◆ What the task requires: Your copy should hold only the lines from the one containing "Where should I" through the final line of the entries, exactly as written, with no pictures.

[Given information Boundary: Start]

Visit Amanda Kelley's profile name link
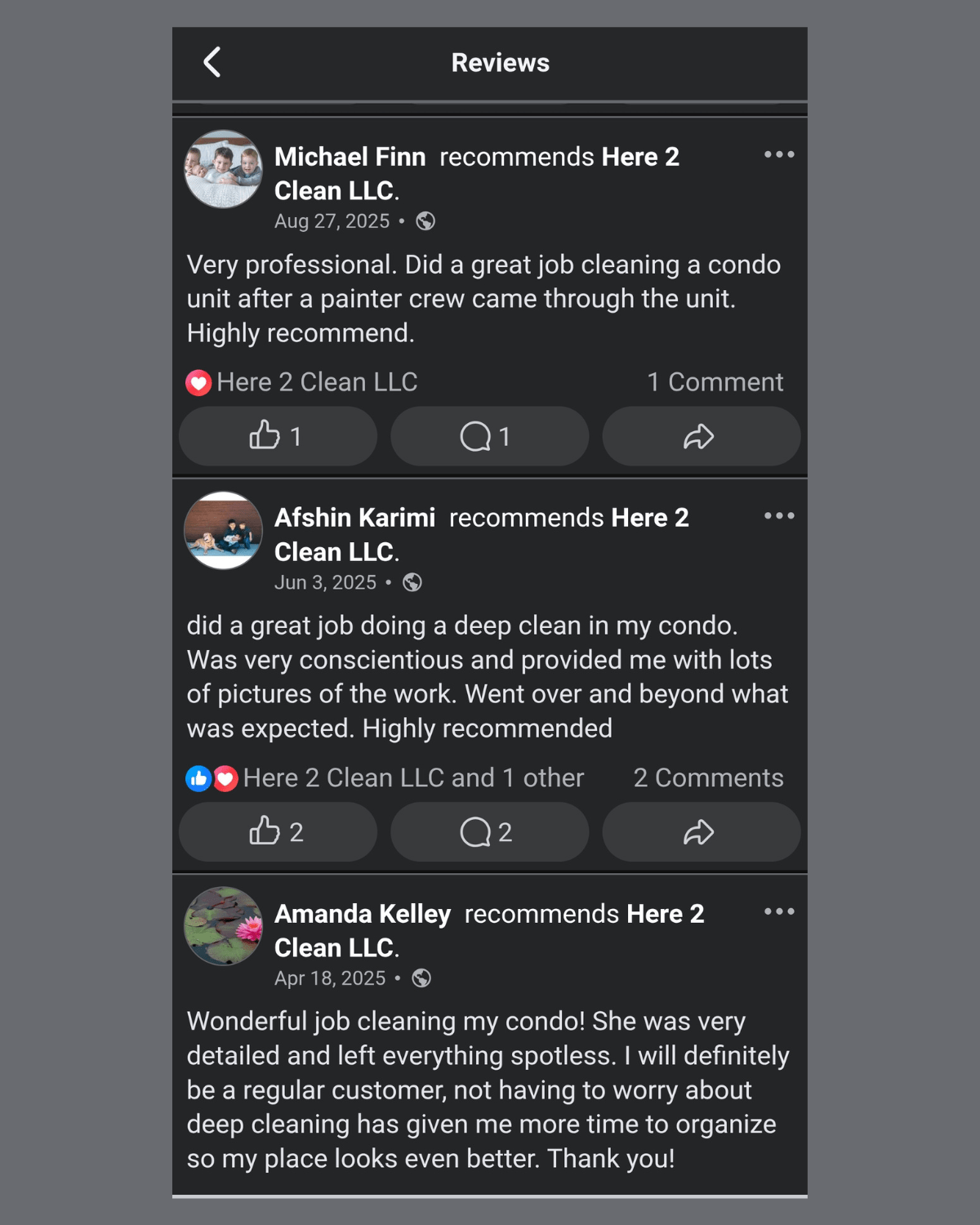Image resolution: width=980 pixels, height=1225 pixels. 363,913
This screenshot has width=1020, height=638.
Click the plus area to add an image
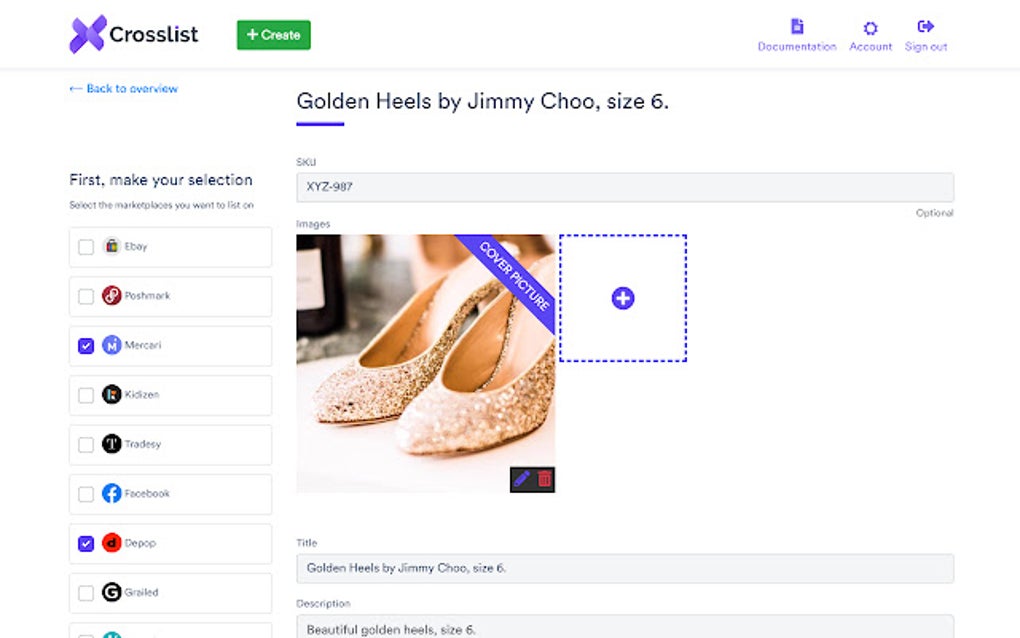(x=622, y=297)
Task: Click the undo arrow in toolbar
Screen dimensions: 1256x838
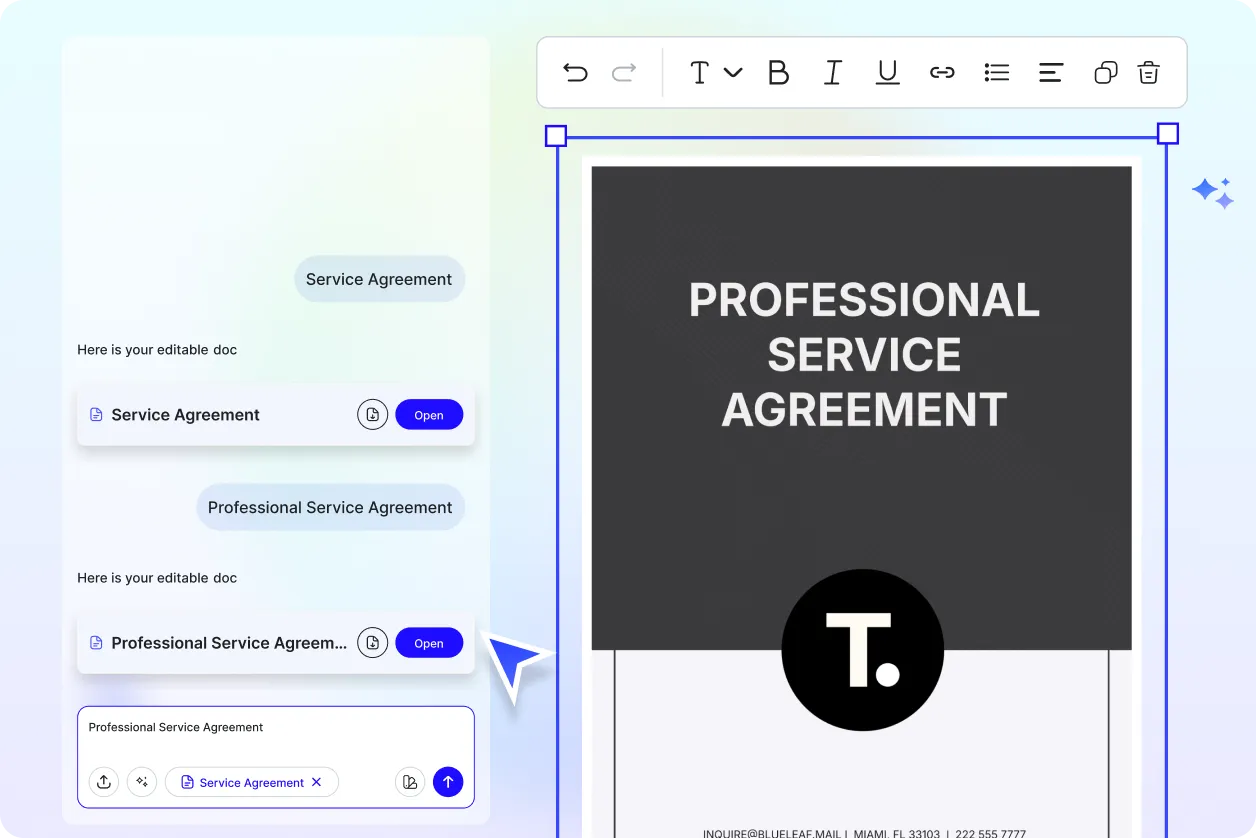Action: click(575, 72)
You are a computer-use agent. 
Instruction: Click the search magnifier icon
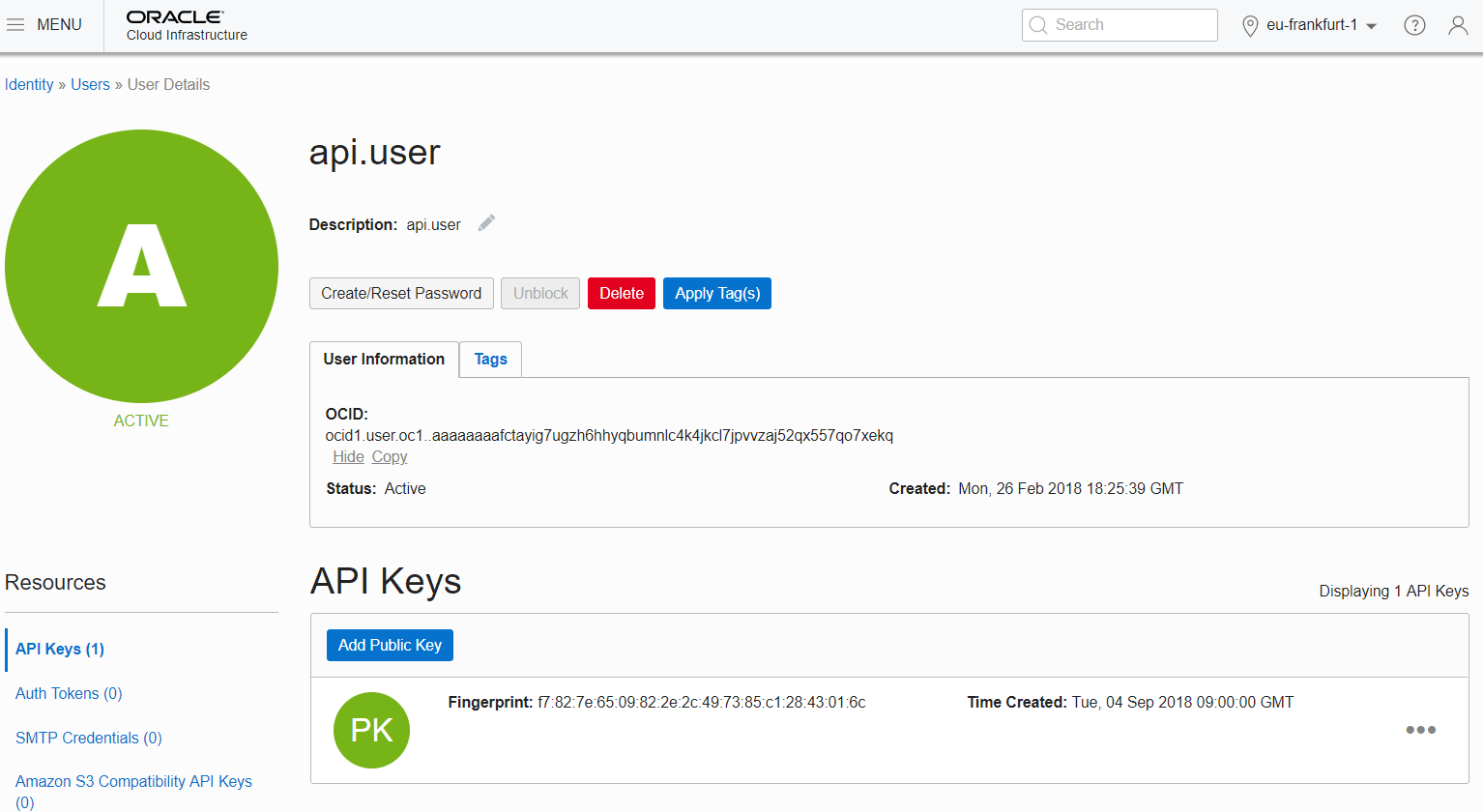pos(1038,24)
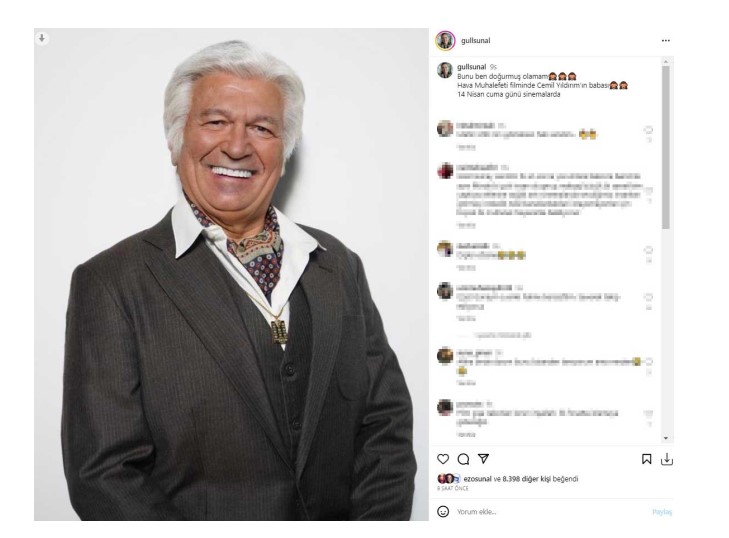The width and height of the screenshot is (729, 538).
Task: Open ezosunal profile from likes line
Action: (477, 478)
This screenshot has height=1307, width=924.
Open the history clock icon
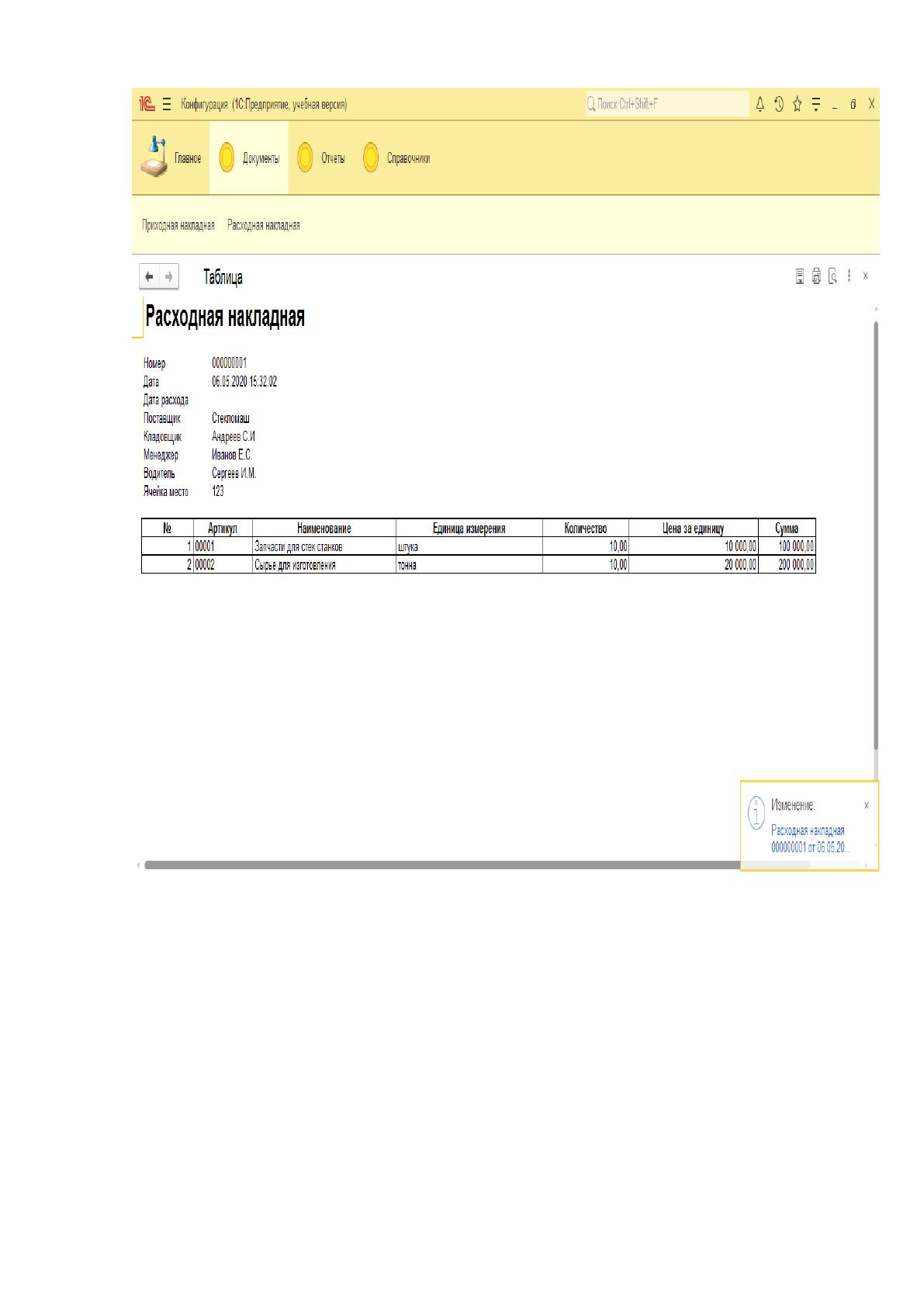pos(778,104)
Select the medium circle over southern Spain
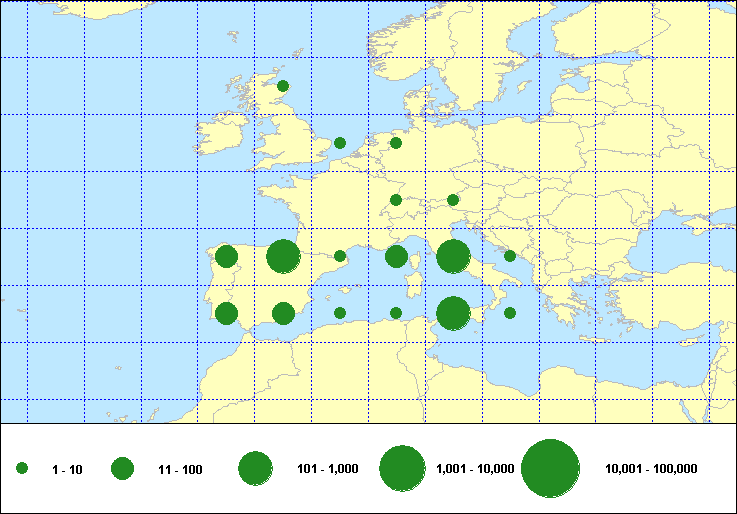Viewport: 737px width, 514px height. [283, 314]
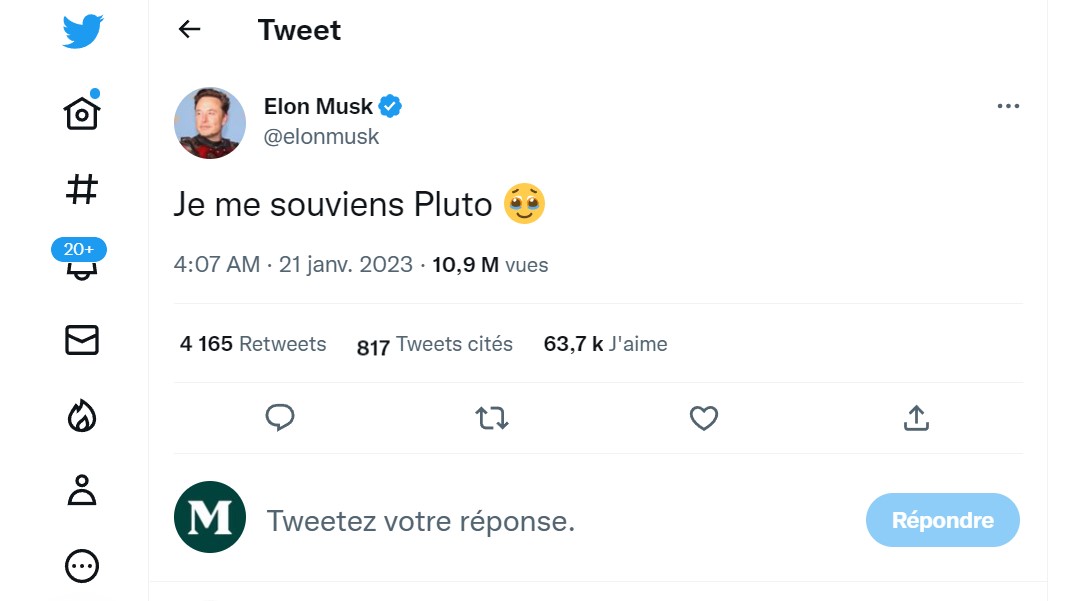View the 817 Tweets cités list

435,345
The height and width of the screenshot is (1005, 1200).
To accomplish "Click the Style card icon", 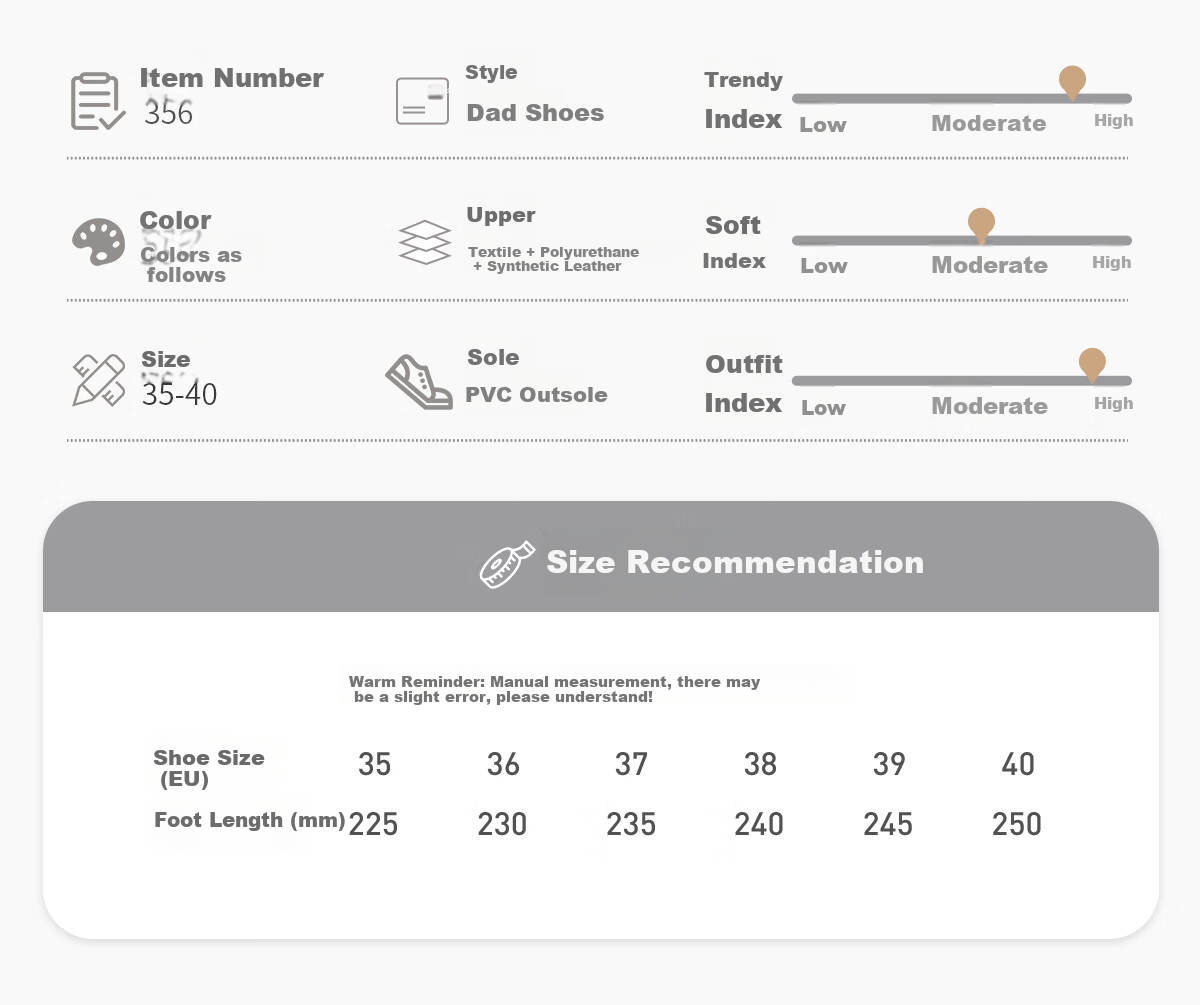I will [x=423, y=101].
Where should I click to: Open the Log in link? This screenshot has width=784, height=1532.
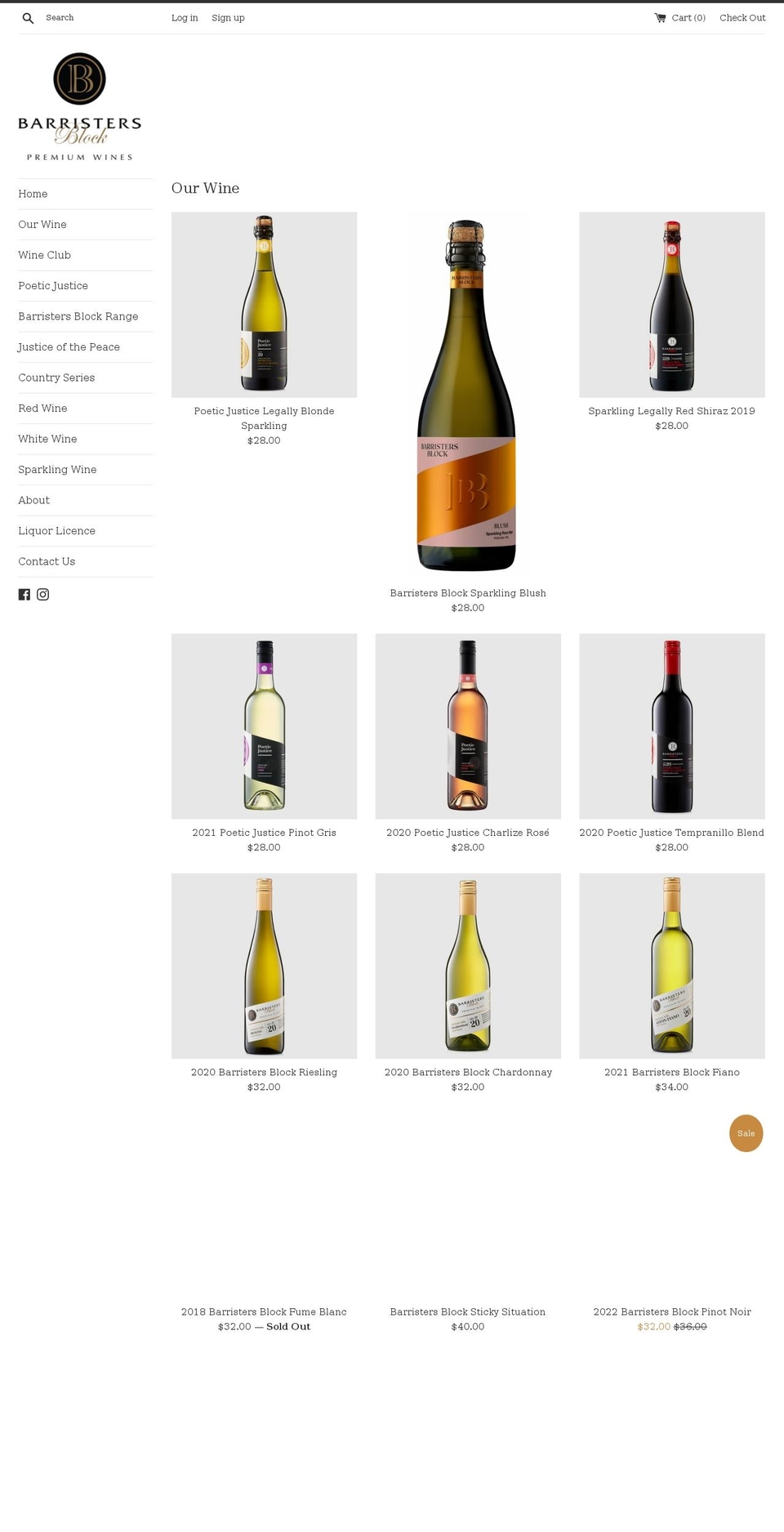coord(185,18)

[Given information Boundary: End]

◆ Output for this task:
Where should I click to: Open the Log in link? This screenshot has width=784, height=1532.
coord(185,18)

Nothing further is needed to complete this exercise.